Municipal, provincial, and federal governments disputed over how to deal with the growing numbers of the unemployed, and - as a consequence of this - with the growing hostility from the initial lack of action and guidance from the different levels of government. Relief, initially, was the responsibility of municipal governments - but the increasing numbers of unemployed in the early years was already straining the small financial reserves that municipalities had. The Ontario government, for example, introduced public works in urban and isolated areas early on to help ease unemployment, but between 1929 and 1932 employment fell by 32 percent and these early relief systems could no longer cope. In British Columbia, the province's reliance on the exportation of raw materials meant that citizens were hit particularly hard by the Depression - similarly to Ontario, unemployment had reached 30% by 1933. In the prairies, years of droughts and failed crops, in combination with declining commodity prices, caused families with long-standing histories in the region to pack up and move westward in search of employment. Vancouver became a hub for transient workers and their families as, in contrast to smaller communities, it had a pre-established Relief Department. Moreover, British Columbia offered a more temperate climate compared to the rest of Canada, meaning those who were without homes were less likely to freeze overnight or during the winter months.

=== Relief for married vs single men ===
Before the establishment of government camps, single men found it difficult to receive relief. Social attitudes at the time, and the fact that the Depression predated the emergence of the welfare state in Canada, meant that accepting relief came with a certain amount of stigma.

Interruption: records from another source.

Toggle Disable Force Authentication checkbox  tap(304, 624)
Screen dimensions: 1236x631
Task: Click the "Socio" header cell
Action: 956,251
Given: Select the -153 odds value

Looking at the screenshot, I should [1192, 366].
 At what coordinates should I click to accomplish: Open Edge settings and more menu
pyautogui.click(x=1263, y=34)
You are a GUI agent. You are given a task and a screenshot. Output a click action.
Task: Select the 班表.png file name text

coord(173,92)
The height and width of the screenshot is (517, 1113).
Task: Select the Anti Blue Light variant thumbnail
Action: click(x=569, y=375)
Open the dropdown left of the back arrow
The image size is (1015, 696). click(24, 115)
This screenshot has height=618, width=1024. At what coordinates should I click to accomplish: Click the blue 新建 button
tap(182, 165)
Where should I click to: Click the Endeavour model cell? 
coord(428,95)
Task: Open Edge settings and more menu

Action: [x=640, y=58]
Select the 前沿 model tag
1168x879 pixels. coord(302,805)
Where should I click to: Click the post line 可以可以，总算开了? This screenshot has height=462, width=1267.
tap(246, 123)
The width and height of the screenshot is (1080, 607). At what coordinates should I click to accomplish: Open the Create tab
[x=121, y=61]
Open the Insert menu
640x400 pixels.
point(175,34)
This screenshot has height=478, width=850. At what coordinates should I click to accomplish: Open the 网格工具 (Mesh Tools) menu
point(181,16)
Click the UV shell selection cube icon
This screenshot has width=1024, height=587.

At this point in history, Canadians commonly believed that men "should engage in waged work and be individualistic, productive and physically strong". Even during the Depression, Canadian society believed that single men should be responsible for themselves and not burden their families by staying with them if they were not contributing a wage. In Guelph, Ontario, men with dependants were given two days work a week whereas single men with no dependants were given two days work every two weeks. As the Depression worsened, single men were given work two days work every three weeks and were often paid in cash and with relief vouchers. This cultural sentiment towards men and a favouritization of married men or men with dependants caused a mass migration of transient men looking for employment in Canada. The responsibility to then relieve tensions fell on the federal government.

=== Federal relief camps ===
The government of Canada was aware of unrest due to the Depression and feared that lack of economic opportunity might turn the mostly single unemployed men to communism or to communist ideas. These fears, coupled with pre-existing fears that pre-dated the Depression, encouraged the federal government to outlaw the Communist Party of Canada in 1931. Government officials needed a place to put single men and give them something to do in order to curb communist ideas and sentiments. In 1932 Major-General Andrew McNaughton, then the chief of General Staff of the Department of National Defence, toured the country's military districts to examine the unemployment problem. At the time of his national tour one estimate found over “70,000 mostly single, young, unemployed, homeless men in Canada.”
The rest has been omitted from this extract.